Robin McKie in The Guardian:
In 2017, scientists in Australia observed some striking avian behaviour. A handful of kites and falcons in the outback were seen picking up burning sticks from bush fires. The birds would then carry these smoking embers in their beaks to areas of dry grass and drop them. New fires were set off, triggering frenzied evacuations by small animals – which were promptly snatched from above by the waiting raptors. Such actions are extraordinary, says Adam Rutherford, a science writer and broadcaster. “It is, as far as I am aware, the only documented account of deliberate fire-starting by an animal other than a human. These birds are using fire as a tool.” Indigenous Australians occasionally deliberately start fires in order to flush out game, he notes. Did they learn the habit from birds? “Or maybe it is just a good trick and only us and the raptors have worked it out.” Either way, it is clear humans are not the only ones who see fire as a means for getting what they want – and that is key to Rutherford’s examination of what it means to be human. In what way, exactly, are we exceptional as a species? Science has continually chipped away at the notion of human specialness, the idea of our being “the paragon of animals”. Prowess at pyrotechnics is just the latest “human-only” attribute that has since been revealed to have animal exponents.
So what is left? What behaviours uniquely define our species? The usual list includes speech, tool-making, culture, as well as art and fashion. We are masters and mistresses of all, but none are exclusive human attributes. Crows make and use tools; apes can be taught sign language; dolphins and birds have been observed adopting habits through cultural transmission; chimps have been seen using styles of headwear “just to be in with the in-crowd”, as Rutherford puts it.

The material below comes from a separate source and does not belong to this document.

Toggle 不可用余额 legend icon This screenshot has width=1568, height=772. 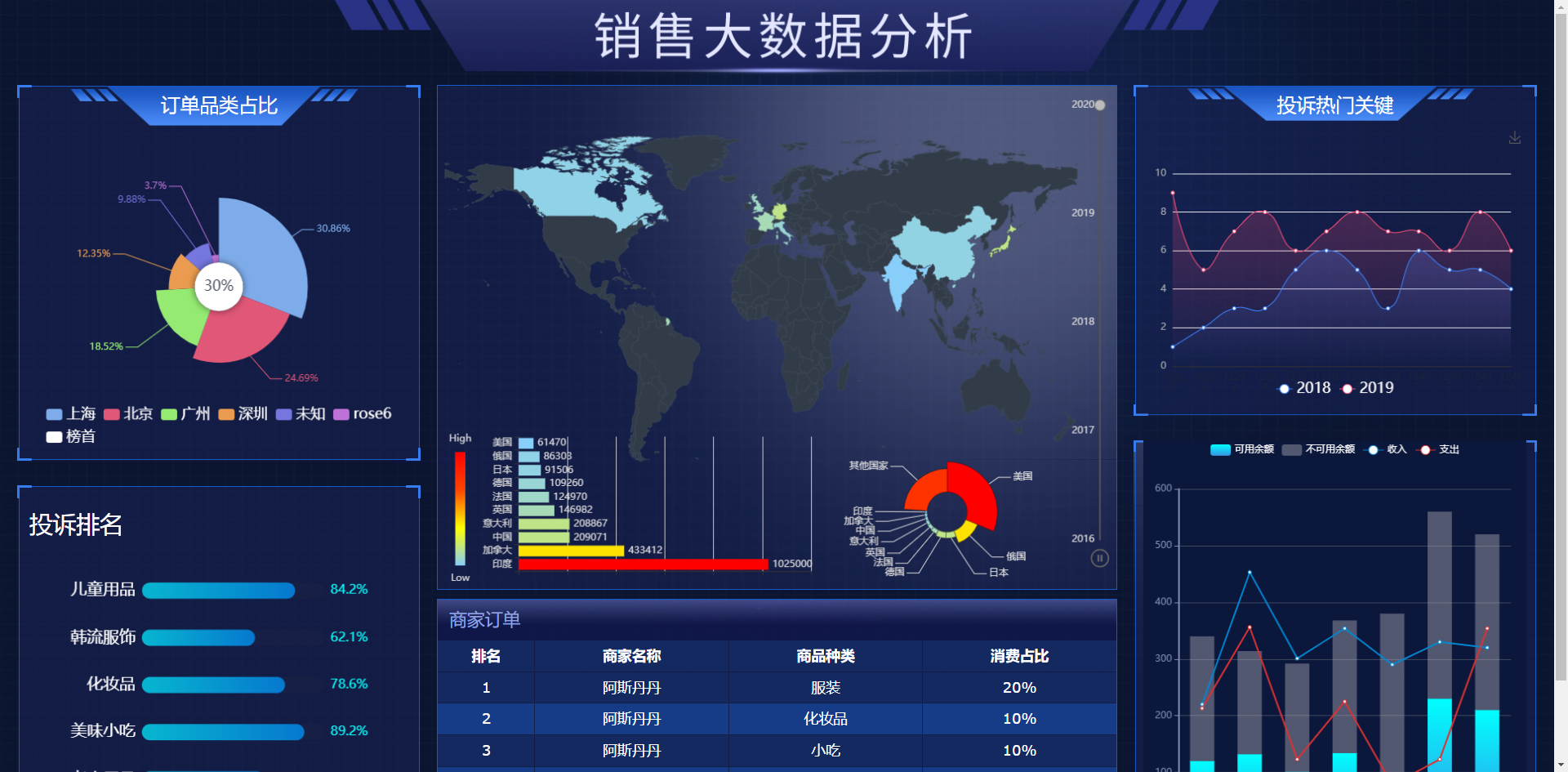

That leaves war and sex, both popular human pastimes. But is either peculiar to our species? Sex certainly occupies a titanic amount of our time and interest. One study has indicated that in Britain alone roughly 900,000,000 acts of heterosexual intercourse take place every year. (That’s about 100,000 an hour, if you are interested.) Yet only 0.1% of these bouts of British bonking results in a conception – and that is a very, very low rate of reproduction. Our species has almost, but not quite, decoupled sexual intercourse from its replication, it seems. But that still does not make us unique. Bonobo apes turn out to be even more genitally obsessed and sexually motivated than humans. All have intercourse several times a day, usually with different partners.
That leaves us with war. Again we seem infatuated with violence.
More here.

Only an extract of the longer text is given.